We finally called it a day when we got to Fort Nelson. We're going to spend two nights here, we're tired of driving/riding. Besides, tomorrow is Bob's birthday and nobody should have to traverse mountains, deal with as......, nevermind, or drive all day on their birthday.

We hope you enjoyed the good part of our travels today.

Friday, August 28, 2009

8/28/2009 Sign Post Forest

Bob and I have heard so much about this "forest" and today we get to see it.

We put in a really long day on the road today. I didn't take too many scenery pictures because I spent most of the day reading. It just passes the time faster for me. Bob isn't the greatest conversationalist when we're towing because he's always paying attention to noises and gages and traffic and his total attention is on what he's doing. Don't get me wrong, I'm not complaining because when all of your worldly possessions are in the truck with you or in the rig attached to the truck and said rig is your HOME, its best that the driver is totally focused!

So here are a few scenery pictures.





In the early evening we finally reached our destination. The Sign Post Forest in Watson Lake.

In 1942, during construction of the Alaska Highway, the US Army Corp of Engineers erected mileage posts at their camps that listed places, distances and directions in the Yukon, other Canadian cities, cities within the United States of America and also other parts of the world. One of these posts was erected at the Wye, the corner of the Alaska Highway and the road to Watson Lake Airport, where the Sign Post Forest stands today. The original post is the only post of its type to survive from the Alaska Highway construction.

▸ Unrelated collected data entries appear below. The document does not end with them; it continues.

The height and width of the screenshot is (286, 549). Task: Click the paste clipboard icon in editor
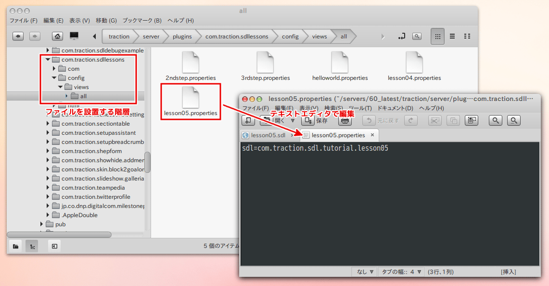[471, 120]
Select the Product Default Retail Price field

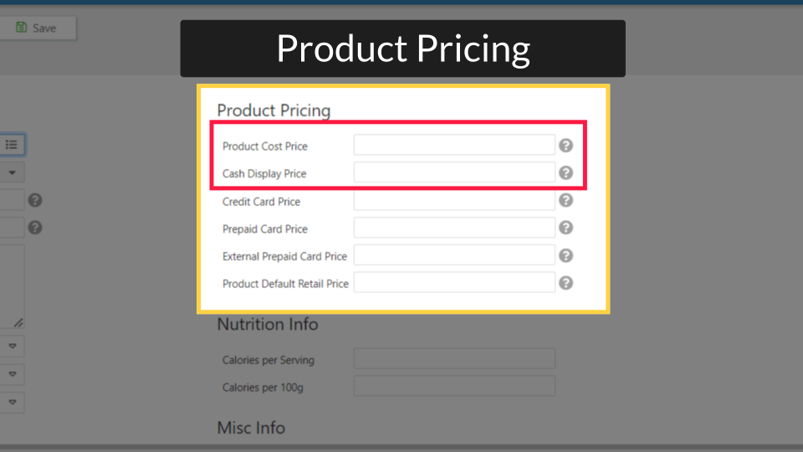[x=454, y=283]
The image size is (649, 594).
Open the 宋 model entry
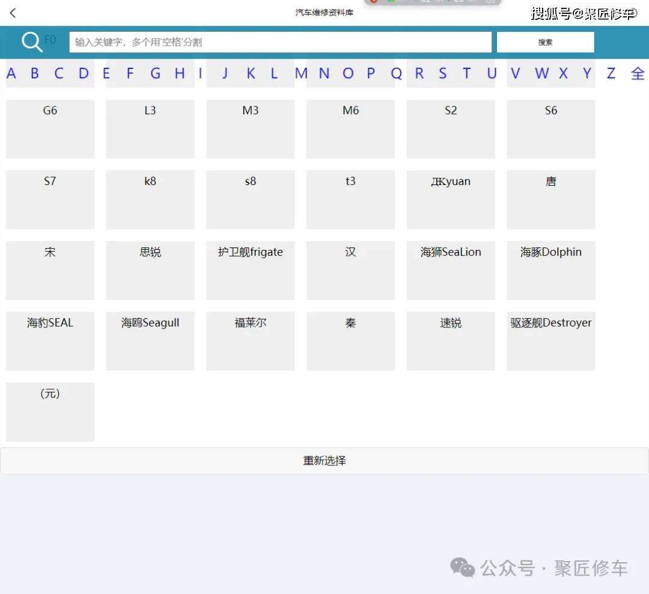click(50, 270)
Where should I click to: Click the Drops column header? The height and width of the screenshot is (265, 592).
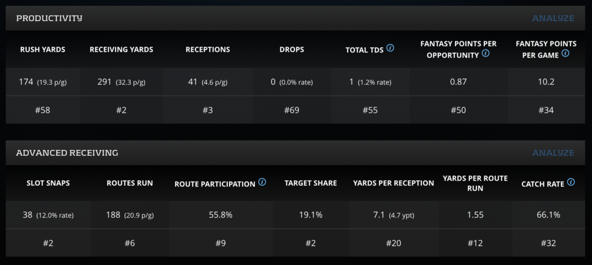(x=291, y=50)
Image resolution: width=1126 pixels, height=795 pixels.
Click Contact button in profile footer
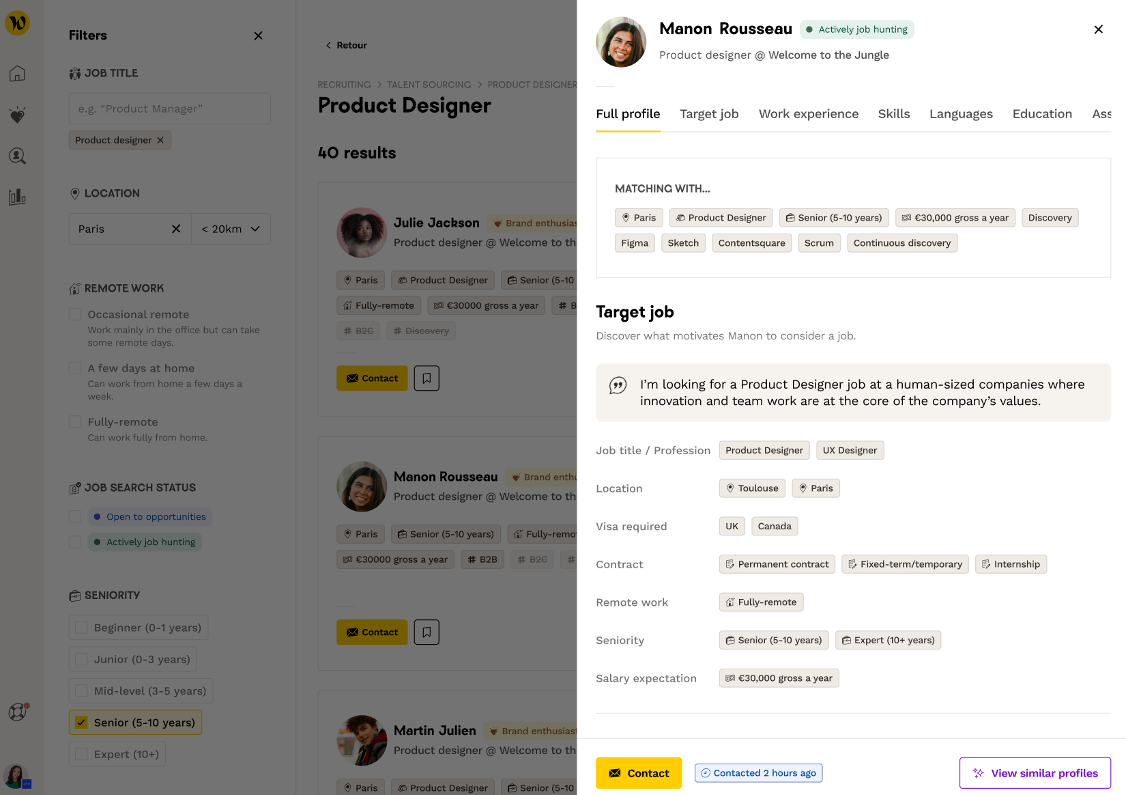click(638, 773)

Carl Lindley, a homesick soldier, added his hometown sign to the army signpost and started a time-honored tradition. People from all over the world continue to add their own hometown signs to the Sign Post Forest on a daily basis in the spring summer and fall.

In 1992, Carl Lindley returned with his wife, Eleanor, to Watson Lake for the first time since his departure in 1943. He was overwhelmed when he saw the size of the Sign Post Forest. As we were.

The Sign Post Forest has been protected and nurtured over the years by the citizens of Watson Lake.

The Sign Post Forest in one of the best know attractions along the highway from Dawson Creek, BC to Fairbanks, Alaska.

Here are pictures of the Forest and believe me, this is only a portion of the signs here.


The signs are counted every year. Last count? 65,164 signs


Just row after row after row.....


All kinds of things are used to make a sign.



We looked to see if we could find any from Delaware.



The people from Bear and Dover obviously did not take the same route. Their mileage number are way too far apart.




We were just simply amazed by the whole thing.


Of course we had to leave our sign. We added a license plate from Delaware.